Un nouveau marketing de la malbouffe à combattre
La tribune publiée dans Le Monde dénonce l’« environnement obésogène » dans lequel évoluent les enfants. D’après Santé publique France, la majorité des publicités alimentaires visionnées par les enfants promeuvent en effet des produits dont le Nutri-score (logo apposé sur les emballages qui informe de façon simplifiée sur la qualité nutritionnelle des produits) est compris entre D ou E, c’est-à-dire les notes les plus basses.
Et avec l’émergence des réseaux sociaux, les industriels n’hésitent pas à s’emparer de ces nouveaux canaux pour toucher leur cible. « Alors que le temps passé par les plus jeunes devant les écrans augmente d’année en année, les marques alimentaires usent de nombreux stratagèmes pour vendre de la malbouffe : placement de produits dans des jeux vidéo, concours sur TikTok, recours à des influenceuses et influenceurs, création d’applications, jeux-concours, partenariats, sponsoring, personnages de dessins animés sur les emballages, etc. », indiquent les auteurs de la tribune.

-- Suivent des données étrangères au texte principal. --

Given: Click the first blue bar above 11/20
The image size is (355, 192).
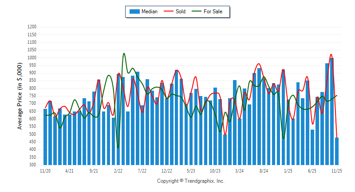Looking at the screenshot, I should pyautogui.click(x=45, y=137).
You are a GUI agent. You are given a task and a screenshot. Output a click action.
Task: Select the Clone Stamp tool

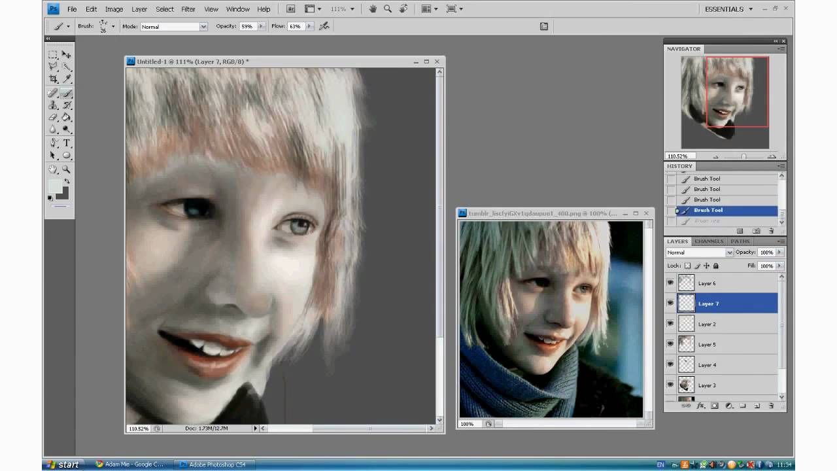(53, 105)
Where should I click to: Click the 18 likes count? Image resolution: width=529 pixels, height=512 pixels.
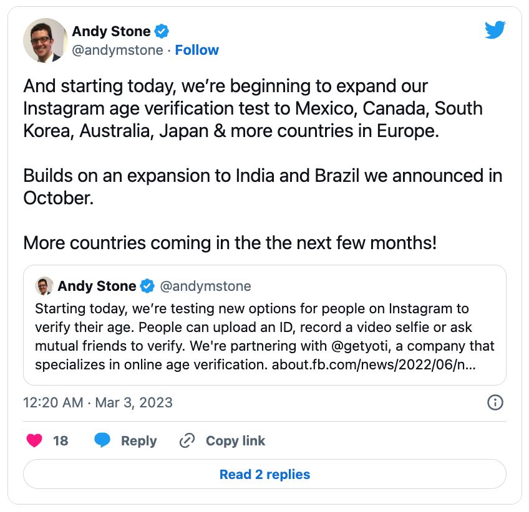[61, 441]
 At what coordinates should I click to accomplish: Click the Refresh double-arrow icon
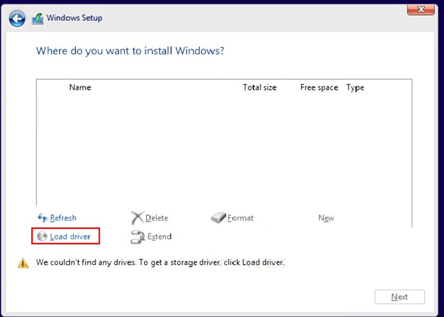[x=42, y=218]
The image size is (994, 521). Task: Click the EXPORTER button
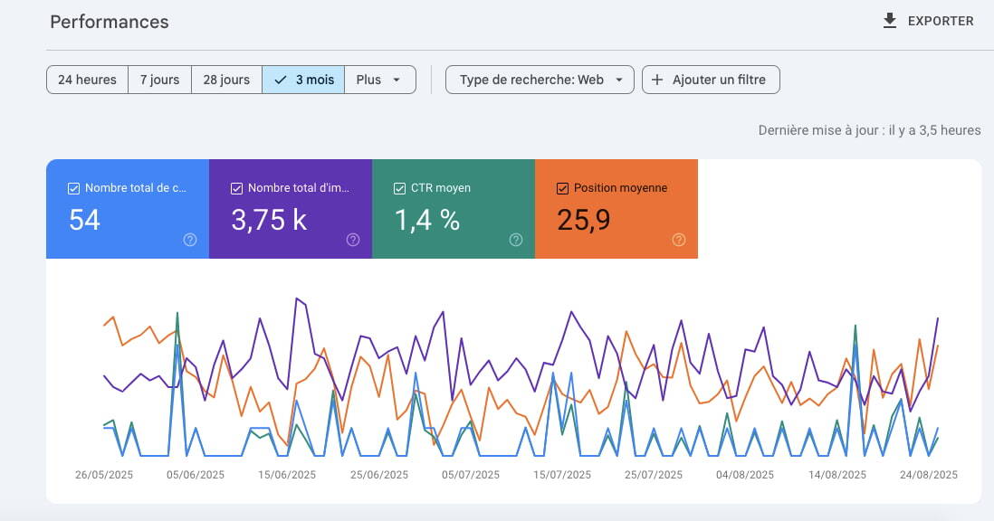tap(930, 20)
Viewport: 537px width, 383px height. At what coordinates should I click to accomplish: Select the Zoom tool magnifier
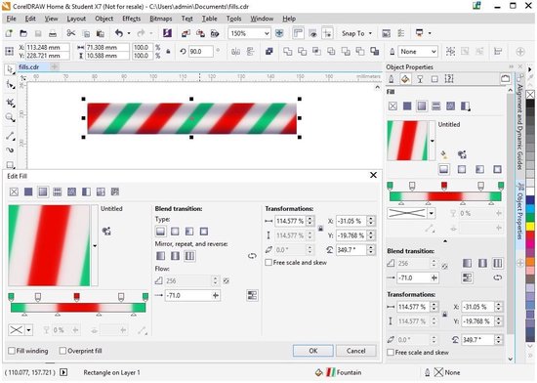(x=10, y=118)
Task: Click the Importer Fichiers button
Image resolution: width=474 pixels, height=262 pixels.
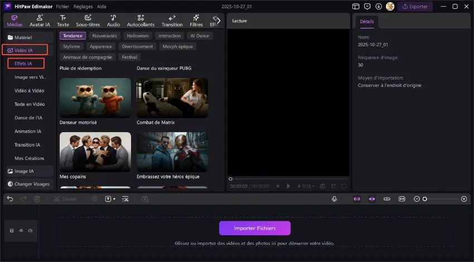Action: pyautogui.click(x=255, y=228)
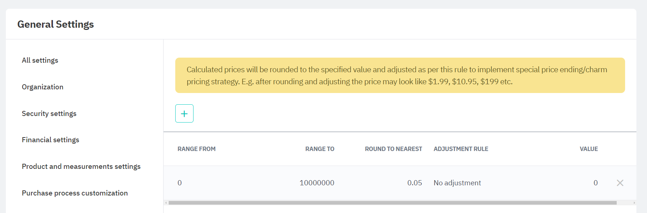Click the RANGE TO column header
The width and height of the screenshot is (647, 213).
pos(320,149)
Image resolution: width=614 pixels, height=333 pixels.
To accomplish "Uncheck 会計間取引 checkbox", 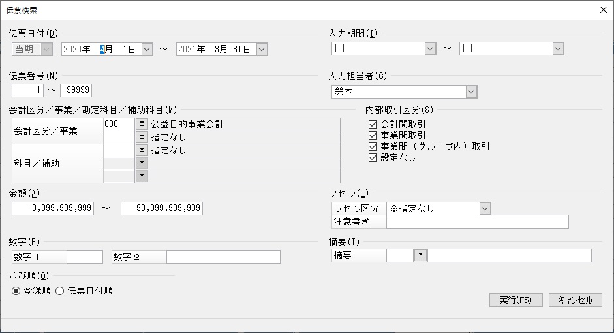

Vers un encadrement plus strict
Dans ce contexte, « Faire confiance aux fabricants pour s’autoréguler est une folie », considère FoodWatch. Preuve à l’appui. Dans sa dernière enquête menée sur 228 produits alimentaires destinés aux enfants, 86 % contiennent trop de sucre, de gras et/ou de sel selon les critères de l’Organisation mondiale de la santé (OMS). L’ONG voit dans ce chiffre alarmant « l’échec des engagements volontaires de l’industrie ». Au-delà des campagnes de sensibilisation, les signataires se prononcent en faveur d’un encadrement plus strict du marketing et de la publicité qui ciblent les enfants pour les produits trop sucrés, trop gras ou trop salés.
La France n’est pas la hauteur de l’urgence sanitaire
Associations et scientifiques attendent ainsi une prise de conscience de la part des pouvoirs publics. Car malgré les chiffres et les alertes du bureau régional de l’OMS pour l’Europe qui, depuis une dizaine d’années, « appelle les gouvernements à légiférer pour limiter l’exposition des plus jeunes au marketing et à la publicité alimentaires », le gouvernement reste selon eux trop laxiste. A l’inverse d’autres pays. Ils rappellent à cette occasion que le Royaume-Uni et la Norvège ont adopté, respectivement en 2018 et 2023, « une réglementation qui répond à cette urgence de santé publique ». « L’Allemagne, l’Espagne et la Finlande travaillent également à une législation en ce sens », ajoutent-ils.
Alors qu’une nouvelle version du Nutri-score – qui n’est pas obligatoire –, moins tolérante avec le sucre et le sel, et plus exigeante concernant les fibres et les protéines devrait progressivement se mettre en place à partir du 1er janvier 2024, FoodWatch invite tout un chacun à s’emparer du sujet. Pour étendre son action, elle a ainsi lancé une pétition, qui avait recueilli plus de 55 000 signatures au 10 novembre.